William Roy Shurtleff (born April 28, 1941) also known as Bill Shurtleff is an American researcher and writer about soy foods. Shurtleff and his former wife Akiko Aoyagi have written and published consumer-oriented cookbooks, handbooks for small- and large-scale commercial production, histories, and bibliographies of various soy foods. These books introduced soy foods such as tofu, tempeh, and miso on a wide scale to non-Asian Westerners, and are largely responsible for the establishment of non-Asian soy food manufacturers in the West beginning in the late 1970s. In 1980, Lorna Sass wrote in The New York Times, "The two people most responsible for catapulting tofu from the wok into the frying pan are William Shurtleff and Akiko Aoyagi.” In 1995, Suzanne Hamlin wrote in The New York Times, “At the turn of the century there were two tofu suppliers in the United States. Today there are more than 200 tofu manufacturers...and tofu can be found in nearly every supermarket."
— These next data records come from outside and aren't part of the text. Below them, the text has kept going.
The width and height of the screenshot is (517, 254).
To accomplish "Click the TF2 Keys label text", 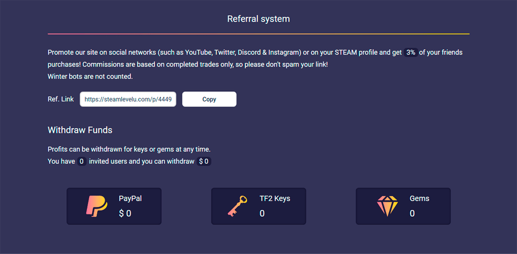I will tap(275, 198).
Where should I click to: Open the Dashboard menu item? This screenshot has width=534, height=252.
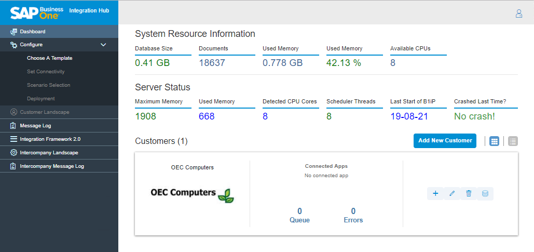(x=32, y=32)
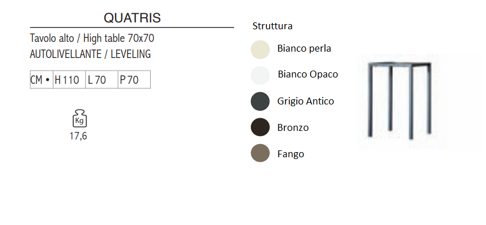Choose the Grigio Antico swatch
Viewport: 486px width, 225px height.
(260, 101)
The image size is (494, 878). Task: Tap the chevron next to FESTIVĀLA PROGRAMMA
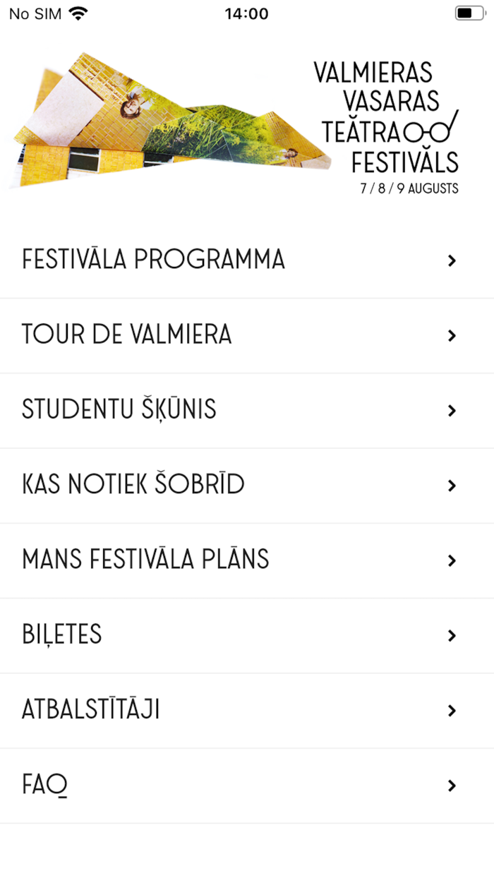click(452, 260)

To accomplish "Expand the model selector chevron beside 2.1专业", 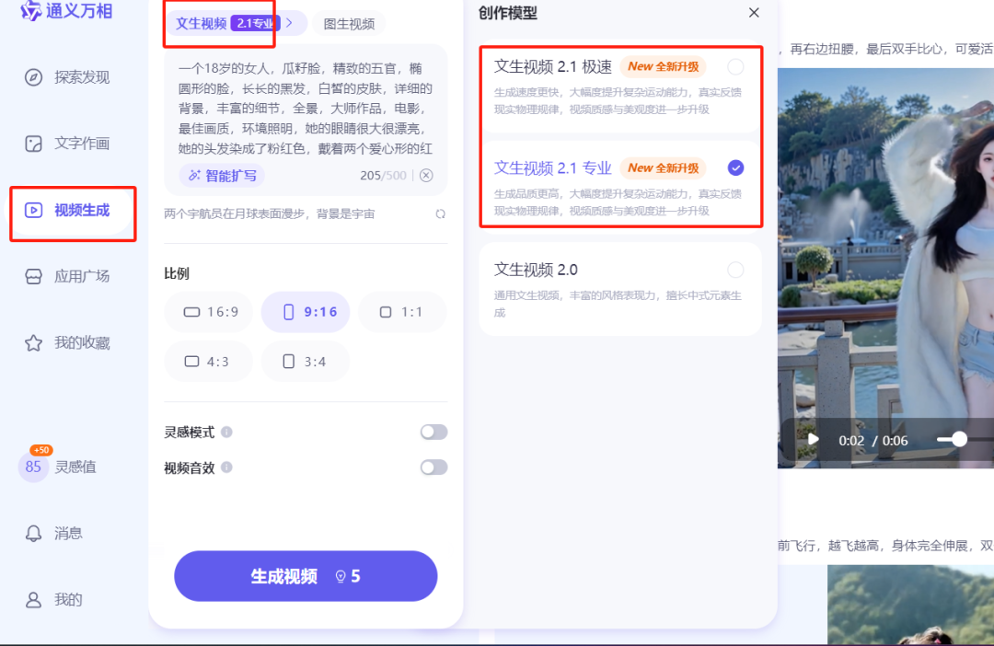I will pyautogui.click(x=291, y=23).
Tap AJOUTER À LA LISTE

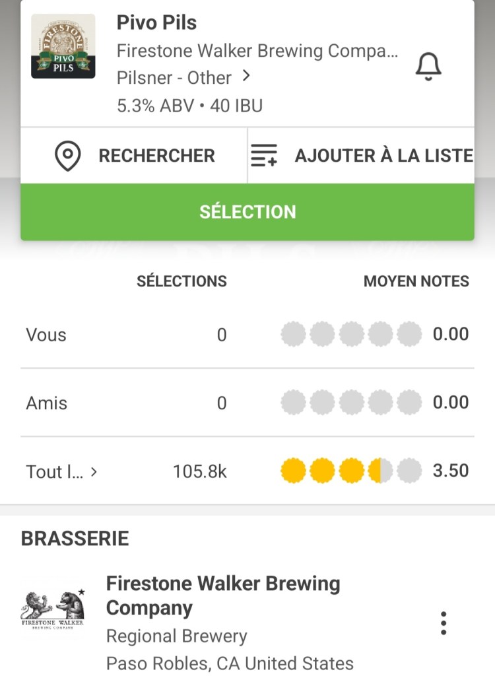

In turn, the new availability and cultural acceptance of tofu and related foods enabled the creation of new manufactured soy-based foods such as Tofutti and Tofurkey, and arguably gave a push to the vegetarian movement in the West that had begun in the late 1960s.

Early life
Shurtleff was born in Oakland, California on April 28, 1941. He attended Stanford University in Palo Alto, where he studied engineering. After work at Stanford, he joined the Peace Corps and taught school in Nigeria. He then joined the Tassajara Zen Center, where he meditated and worked as a cook for  years. Having become interested in soy foods, Shurtleff decided to visit Asia and learn about their manufacture.

In Japan, Shurtleff visited tofu shops and interviewed tofu masters. He met his future wife, Akiko Aoyagi, an illustrator from Tokyo. They became a team, with Aoyagi focused on testing and writing recipes, both Eastern and Western, and providing the technical illustrations for their books. Meanwhile, Shurtleff researched the production and manufacture of the soy products. They soon "decided to do for tofu and other soy foods what Johnny Appleseed did for apples.”
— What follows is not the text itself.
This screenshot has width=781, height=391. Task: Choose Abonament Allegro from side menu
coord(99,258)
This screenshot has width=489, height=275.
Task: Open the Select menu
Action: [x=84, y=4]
In October 1972 Shurtleff and Aoyagi began full-time research on soy foods in Japan. In 1975 they published their first book, The Book of Tofu. In August 1976 they founded the Soyinfo Center (named Soyfoods Center until 2006) in Lafayette, California.

Major works
All three books have recipes that do not use meat, poultry or fish products, though the authors mention some traditional uses of the soy foods with these ingredients. The books do have recipes that use dairy, eggs, and honey.

The Book of Tofu
The Book of Tofu (1975) is aimed at the general public in the West. It combines a cookbook with Asian and Western recipes, a history of tofu, and descriptions of small-scale producers of tofu in Japan. The book includes sections on related products such as soy milk, okara, fermented tofu and yuba.

The Book of Miso
Shurtleff and Aoyagi researched and wrote a similar book on miso, The Book of Miso (1976). It focused on Japanese miso, with some attention to similar condiments in other Asian cuisines.

The Book of Tempeh
Shurtleff and Aoyagi went to Indonesia to learn about the manufacture of tempeh, and published The Book of Tempeh in 1979. This book focuses on traditional Indonesian types of tempeh and tempeh recipes, but also contains Western recipes that use tempeh. This book built on a very small but established non-Asian constituency in the United States that was making and using tempeh, including The Farm in Tennessee.

Impact of their work
The Book of Tofu sold over 40,000 copies during its first year in print, and almost as many in the second year. By 1980 over 100,000 copies of The Book of Tofu were in print. At that time, their manuals for manufacturers of soy milk and tofu, miso, and tempeh were selling about 125 copies per month.

The new availability of soy foods, including tofu, miso, tempeh, and okara, in turn stimulated commercial production of foods based on them. For example, David Mintz invented the non-dairy, kosher pareve ice cream stubstitute Tofutti in 1981: “It was after he opened his Manhattan restaurant, he said in one of many versions of the story, that "a Jewish hippie" tipped him to the potential of tofu. "The Book of Tofu" (1979), by William Shurtleff and Akiko Aoyagi, became his new bible.”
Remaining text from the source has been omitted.